(Items from a data source)
::::::::

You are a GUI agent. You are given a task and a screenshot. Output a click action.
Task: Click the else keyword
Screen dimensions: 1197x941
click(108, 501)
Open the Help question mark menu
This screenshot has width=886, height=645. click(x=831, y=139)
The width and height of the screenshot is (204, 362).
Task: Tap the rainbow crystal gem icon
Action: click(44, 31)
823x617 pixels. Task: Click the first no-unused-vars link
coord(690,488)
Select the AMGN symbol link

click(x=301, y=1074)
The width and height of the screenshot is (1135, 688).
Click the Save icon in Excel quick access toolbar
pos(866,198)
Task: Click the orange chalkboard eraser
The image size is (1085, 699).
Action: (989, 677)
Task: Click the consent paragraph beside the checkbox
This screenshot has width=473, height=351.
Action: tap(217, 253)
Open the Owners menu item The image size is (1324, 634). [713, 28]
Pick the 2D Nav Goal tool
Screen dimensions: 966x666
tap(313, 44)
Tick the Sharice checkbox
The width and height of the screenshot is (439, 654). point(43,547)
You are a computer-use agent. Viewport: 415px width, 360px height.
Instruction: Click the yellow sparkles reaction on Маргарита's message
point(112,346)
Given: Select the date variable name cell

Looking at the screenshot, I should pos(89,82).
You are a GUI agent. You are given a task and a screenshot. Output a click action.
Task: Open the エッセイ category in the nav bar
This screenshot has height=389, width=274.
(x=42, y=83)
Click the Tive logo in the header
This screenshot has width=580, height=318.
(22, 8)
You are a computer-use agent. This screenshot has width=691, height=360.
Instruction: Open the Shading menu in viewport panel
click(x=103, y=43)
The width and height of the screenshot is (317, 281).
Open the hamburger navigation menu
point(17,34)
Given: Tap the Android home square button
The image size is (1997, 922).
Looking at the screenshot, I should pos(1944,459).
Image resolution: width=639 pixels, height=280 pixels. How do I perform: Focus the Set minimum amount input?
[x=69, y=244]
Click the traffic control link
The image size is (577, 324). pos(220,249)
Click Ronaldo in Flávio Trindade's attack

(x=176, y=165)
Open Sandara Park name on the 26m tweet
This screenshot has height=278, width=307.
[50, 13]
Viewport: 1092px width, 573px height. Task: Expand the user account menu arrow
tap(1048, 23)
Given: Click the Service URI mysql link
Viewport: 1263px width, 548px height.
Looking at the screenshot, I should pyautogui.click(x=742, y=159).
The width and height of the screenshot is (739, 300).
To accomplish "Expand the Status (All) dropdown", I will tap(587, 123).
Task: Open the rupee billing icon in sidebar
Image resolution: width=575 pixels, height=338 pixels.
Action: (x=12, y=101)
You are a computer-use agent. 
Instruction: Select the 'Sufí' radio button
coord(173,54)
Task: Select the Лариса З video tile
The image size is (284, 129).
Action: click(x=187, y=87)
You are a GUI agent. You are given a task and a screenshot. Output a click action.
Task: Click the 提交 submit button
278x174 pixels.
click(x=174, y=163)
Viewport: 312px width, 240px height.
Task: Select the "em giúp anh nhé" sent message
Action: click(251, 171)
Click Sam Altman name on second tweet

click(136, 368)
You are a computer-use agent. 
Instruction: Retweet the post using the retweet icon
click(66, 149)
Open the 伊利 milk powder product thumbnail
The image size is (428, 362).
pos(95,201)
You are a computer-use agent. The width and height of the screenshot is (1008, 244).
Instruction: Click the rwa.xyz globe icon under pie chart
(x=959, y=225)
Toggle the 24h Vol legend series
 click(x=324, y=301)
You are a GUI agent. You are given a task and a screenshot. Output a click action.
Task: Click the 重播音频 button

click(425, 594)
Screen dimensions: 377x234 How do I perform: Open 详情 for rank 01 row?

::::::::

→ Problem to work on: All lines of the records above that carry the word "computer" should be listed.

→ Response:
You are a computer-use agent. Viewport: 415px width, 360px height.
You are a computer-use agent. This screenshot has width=691, height=360.
You are a computer-use agent. 
You are a computer-use agent. 
You are a computer-use agent. The width and height of the screenshot is (1008, 244).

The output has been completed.